Nunca lograremos descubrir de qué se le acusa al Sr. K. —y, como es sabido, no es posible defenderse ante lo indeterminado—, ni acertaremos a comprender las reglas o las fases de un ininteligible y laberíntico proceso que, como ocurre con las escenas que se superponen en la novela, no vienen de ningún sitio ni conducen a lugar alguno. Se trata de un procedimiento absurdo, es decir y de acuerdo con su origen etimológico —que contiene la raíz surdus (sordo)—, una concatenación de palabras disonantes en las que el acusado y sus razones no son escuchadas ni atendidas. Un nolugar en el que carece de sentido esforzarse por ser persuasivo o por narrar mejor que el otro ya que no hay concurso posible entre relatos; se trata de mera ceremonia autorreferente y vacía; forma sola, sin ningún significado. Un proceso que, más allá de la evidente crítica a la hipertrofiada burocracia o, incluso, a los estados totalitarios en los que el poder —que todo lo controla— se infiltra hasta en los recovecos más íntimos de la vida la ciudadanía —recuérdese que la policía permanece en la habitación de K. mientras éste se viste—, también nos sirve, como una suerte de metáfora jurídico-literaria, para, aunque resulte contradictorio, narrar o dar sentido al sinsentido.
La incoherente sucesión de breves y sinuosos episodios que vive el Sr. K. tras su injustificada detención rompen con cualquier hilo narrativo. No responden a ninguna lógica espacio-temporal ordinaria. Hay saltos de días o meses entre un capítulo y otro, y no hay continuidad entre los escenarios en los que se desenvuelve la onírica peripecia del acusado, que sube y baja interminables escaleras o abre puertas que conducen a lugares imprevisibles.

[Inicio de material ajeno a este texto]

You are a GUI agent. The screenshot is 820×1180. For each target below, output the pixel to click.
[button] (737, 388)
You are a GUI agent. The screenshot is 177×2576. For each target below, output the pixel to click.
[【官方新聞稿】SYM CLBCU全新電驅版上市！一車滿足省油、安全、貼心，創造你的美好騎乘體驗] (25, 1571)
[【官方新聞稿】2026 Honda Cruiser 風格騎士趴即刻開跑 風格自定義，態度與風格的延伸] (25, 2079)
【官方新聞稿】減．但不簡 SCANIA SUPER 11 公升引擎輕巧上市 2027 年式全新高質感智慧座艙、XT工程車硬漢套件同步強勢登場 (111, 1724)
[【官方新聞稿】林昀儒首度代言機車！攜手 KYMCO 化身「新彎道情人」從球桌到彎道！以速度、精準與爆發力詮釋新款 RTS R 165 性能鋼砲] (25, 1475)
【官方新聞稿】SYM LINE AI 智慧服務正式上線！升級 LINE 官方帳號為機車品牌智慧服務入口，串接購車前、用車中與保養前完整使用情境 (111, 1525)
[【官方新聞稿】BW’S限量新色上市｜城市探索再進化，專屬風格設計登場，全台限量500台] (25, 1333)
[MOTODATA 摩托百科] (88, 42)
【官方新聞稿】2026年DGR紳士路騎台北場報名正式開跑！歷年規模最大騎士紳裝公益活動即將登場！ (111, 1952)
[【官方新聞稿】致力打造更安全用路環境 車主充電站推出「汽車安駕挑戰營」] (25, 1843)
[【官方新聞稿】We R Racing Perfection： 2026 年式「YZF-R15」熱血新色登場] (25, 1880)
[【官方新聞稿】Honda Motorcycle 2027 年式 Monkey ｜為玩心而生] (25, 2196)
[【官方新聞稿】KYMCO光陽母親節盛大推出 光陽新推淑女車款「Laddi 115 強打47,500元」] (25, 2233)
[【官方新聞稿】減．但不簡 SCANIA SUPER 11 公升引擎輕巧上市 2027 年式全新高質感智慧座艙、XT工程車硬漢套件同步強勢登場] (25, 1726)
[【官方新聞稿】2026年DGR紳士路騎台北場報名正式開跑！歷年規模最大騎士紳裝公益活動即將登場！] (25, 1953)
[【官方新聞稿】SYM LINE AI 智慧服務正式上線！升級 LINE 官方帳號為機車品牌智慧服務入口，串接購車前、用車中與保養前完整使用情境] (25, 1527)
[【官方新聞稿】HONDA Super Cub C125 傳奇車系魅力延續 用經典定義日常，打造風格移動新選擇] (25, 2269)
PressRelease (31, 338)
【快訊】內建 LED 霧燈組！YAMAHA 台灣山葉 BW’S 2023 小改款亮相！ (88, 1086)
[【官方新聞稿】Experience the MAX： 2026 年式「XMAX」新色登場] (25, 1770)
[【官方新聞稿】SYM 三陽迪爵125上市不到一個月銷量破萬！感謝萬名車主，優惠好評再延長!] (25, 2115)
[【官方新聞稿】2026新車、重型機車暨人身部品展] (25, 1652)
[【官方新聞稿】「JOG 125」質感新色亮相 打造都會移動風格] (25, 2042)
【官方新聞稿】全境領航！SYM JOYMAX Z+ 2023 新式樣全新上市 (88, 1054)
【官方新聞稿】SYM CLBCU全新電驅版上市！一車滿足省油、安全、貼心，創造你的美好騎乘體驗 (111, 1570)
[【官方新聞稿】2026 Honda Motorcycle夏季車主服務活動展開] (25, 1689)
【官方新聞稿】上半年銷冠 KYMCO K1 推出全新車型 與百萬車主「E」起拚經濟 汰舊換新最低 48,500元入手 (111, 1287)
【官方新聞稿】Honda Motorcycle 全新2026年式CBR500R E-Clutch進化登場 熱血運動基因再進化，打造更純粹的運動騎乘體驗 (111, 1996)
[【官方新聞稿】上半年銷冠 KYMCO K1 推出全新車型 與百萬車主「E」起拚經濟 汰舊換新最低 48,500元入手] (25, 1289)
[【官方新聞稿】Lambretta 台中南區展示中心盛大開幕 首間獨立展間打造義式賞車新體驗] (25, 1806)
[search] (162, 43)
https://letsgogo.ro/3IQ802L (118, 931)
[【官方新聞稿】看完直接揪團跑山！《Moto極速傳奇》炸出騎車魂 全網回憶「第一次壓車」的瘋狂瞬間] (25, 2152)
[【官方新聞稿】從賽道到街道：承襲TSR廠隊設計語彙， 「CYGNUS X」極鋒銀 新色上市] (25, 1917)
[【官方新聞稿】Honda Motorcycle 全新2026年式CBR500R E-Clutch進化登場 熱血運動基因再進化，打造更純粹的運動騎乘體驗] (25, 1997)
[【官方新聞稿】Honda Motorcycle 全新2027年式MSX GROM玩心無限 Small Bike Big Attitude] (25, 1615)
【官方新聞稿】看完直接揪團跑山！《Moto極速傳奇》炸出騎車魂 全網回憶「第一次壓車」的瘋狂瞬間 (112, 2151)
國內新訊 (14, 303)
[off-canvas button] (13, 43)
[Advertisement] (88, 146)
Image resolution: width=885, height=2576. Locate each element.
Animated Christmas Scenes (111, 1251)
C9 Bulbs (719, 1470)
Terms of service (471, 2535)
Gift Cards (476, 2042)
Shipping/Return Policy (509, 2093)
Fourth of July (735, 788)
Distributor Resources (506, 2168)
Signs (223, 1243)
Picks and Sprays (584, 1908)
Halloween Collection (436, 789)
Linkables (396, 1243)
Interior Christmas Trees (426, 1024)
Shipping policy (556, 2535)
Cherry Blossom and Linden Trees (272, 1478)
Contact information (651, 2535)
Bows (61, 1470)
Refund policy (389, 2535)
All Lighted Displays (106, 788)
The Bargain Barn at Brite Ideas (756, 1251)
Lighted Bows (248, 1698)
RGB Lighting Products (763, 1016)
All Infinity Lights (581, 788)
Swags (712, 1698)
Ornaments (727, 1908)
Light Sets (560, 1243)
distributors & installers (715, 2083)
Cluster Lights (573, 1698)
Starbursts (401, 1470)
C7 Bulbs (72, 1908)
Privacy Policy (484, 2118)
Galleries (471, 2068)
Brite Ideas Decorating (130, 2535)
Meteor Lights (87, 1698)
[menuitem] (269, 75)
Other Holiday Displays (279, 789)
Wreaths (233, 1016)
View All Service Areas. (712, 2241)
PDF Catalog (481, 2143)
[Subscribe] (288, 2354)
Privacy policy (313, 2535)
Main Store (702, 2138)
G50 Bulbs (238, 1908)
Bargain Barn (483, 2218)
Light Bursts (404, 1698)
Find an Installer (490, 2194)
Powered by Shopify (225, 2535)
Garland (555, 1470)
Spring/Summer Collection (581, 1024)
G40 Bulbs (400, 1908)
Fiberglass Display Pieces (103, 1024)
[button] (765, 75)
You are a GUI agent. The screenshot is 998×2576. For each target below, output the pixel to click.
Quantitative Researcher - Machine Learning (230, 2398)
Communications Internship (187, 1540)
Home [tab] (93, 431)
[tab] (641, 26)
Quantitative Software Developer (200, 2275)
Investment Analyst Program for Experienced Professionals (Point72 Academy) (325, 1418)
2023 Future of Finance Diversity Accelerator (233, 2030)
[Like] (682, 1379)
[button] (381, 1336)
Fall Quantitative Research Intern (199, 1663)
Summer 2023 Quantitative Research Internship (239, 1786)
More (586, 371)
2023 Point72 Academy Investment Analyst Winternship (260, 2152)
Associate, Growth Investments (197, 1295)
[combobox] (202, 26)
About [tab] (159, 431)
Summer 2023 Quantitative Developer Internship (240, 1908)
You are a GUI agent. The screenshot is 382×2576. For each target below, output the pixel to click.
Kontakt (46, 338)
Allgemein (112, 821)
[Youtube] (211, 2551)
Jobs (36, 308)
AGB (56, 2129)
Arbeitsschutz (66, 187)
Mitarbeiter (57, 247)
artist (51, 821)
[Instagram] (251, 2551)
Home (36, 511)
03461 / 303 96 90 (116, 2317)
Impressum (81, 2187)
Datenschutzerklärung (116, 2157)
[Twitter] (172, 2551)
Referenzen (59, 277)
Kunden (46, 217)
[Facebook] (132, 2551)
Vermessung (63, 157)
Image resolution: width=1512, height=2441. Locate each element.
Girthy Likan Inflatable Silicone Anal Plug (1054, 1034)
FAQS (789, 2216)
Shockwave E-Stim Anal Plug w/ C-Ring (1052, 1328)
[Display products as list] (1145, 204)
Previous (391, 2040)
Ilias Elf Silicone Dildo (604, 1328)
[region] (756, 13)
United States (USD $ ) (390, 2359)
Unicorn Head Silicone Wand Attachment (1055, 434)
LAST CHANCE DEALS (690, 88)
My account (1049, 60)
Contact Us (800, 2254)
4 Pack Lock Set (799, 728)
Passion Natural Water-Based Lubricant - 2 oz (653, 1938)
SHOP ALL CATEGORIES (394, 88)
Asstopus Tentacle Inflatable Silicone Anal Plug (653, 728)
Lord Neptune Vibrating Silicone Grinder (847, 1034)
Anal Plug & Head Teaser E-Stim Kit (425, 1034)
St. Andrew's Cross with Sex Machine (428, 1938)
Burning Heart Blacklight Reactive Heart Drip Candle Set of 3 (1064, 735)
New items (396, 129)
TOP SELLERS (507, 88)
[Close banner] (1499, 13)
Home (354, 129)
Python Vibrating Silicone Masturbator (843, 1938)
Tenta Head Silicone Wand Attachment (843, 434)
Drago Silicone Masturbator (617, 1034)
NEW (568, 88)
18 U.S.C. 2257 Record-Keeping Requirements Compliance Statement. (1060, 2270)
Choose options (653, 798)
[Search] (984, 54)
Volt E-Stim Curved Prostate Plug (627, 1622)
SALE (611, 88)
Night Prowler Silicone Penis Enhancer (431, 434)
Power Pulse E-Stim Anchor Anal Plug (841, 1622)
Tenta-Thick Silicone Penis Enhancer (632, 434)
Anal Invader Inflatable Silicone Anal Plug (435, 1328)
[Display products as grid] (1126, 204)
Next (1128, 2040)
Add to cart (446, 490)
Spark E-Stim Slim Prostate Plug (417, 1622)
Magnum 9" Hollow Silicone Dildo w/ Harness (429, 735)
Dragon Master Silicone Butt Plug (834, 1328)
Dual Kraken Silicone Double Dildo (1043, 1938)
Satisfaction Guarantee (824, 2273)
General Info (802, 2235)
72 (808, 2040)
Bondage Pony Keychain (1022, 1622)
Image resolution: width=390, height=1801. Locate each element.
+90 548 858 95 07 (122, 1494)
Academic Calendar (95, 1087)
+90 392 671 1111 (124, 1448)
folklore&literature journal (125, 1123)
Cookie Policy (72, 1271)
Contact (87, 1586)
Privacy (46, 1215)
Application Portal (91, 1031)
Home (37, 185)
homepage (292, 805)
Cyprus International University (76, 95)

El sentido desaparece. La línea del tiempo que nos sirve para poder articular la narración de una historia se difumina, explota y se dispersa en infinitos puntos inconexos entre sí. Como supo denunciar Byung-Chul Han —un filósofo pop con la aguda capacidad de someter a crítica la contemporaneidad— en su espléndido libro, de título no menos hermoso, «El aroma del tiempo», viviríamos una época de atomización o discontinuidad del tiempo en la que se habría perdido la experiencia de la duración, de tal modo que la vida «ya no se enmarca en una estructura ordenada ni se guía por unas coordenadas». Una vida atomizada que, de acuerdo con este esquivo filósofo, implica a su vez una «identidad atomizada». Seres sin duración, sin sentido, episódicos, sin aroma, absurdos, disonantes, sin una narración —que discurre por una línea y no por puntos dispersos, entre los cuales, necesariamente, hay siempre un vacío—, sin historia, sin memoria, sin porvenir.
Como el Sr. K.
El lisérgico y tortuoso proceso que Kafka imagina desarma —y desalma— al detenido, lo reduce a un mero ente sin potencialidades, sin atributos, sin categorías, un término que alude a lo que podemos predicar del ser y que, curiosamente, significaba acusación en su lejana etimología griega.
Parecería pues, que, incluso este singular y errático remedo novelesco de un procedimiento judicial, al situarnos frente a algunos de nuestros temores más sombríos —como que nos quiten el derecho a, como cantara el poeta, pedir la paz y la palabra–, nos puede ayudar a comprender-nos, a ofrecer voz al ahogado grito del silente, a darle sentido a nuestro acelerado y disperso mundo.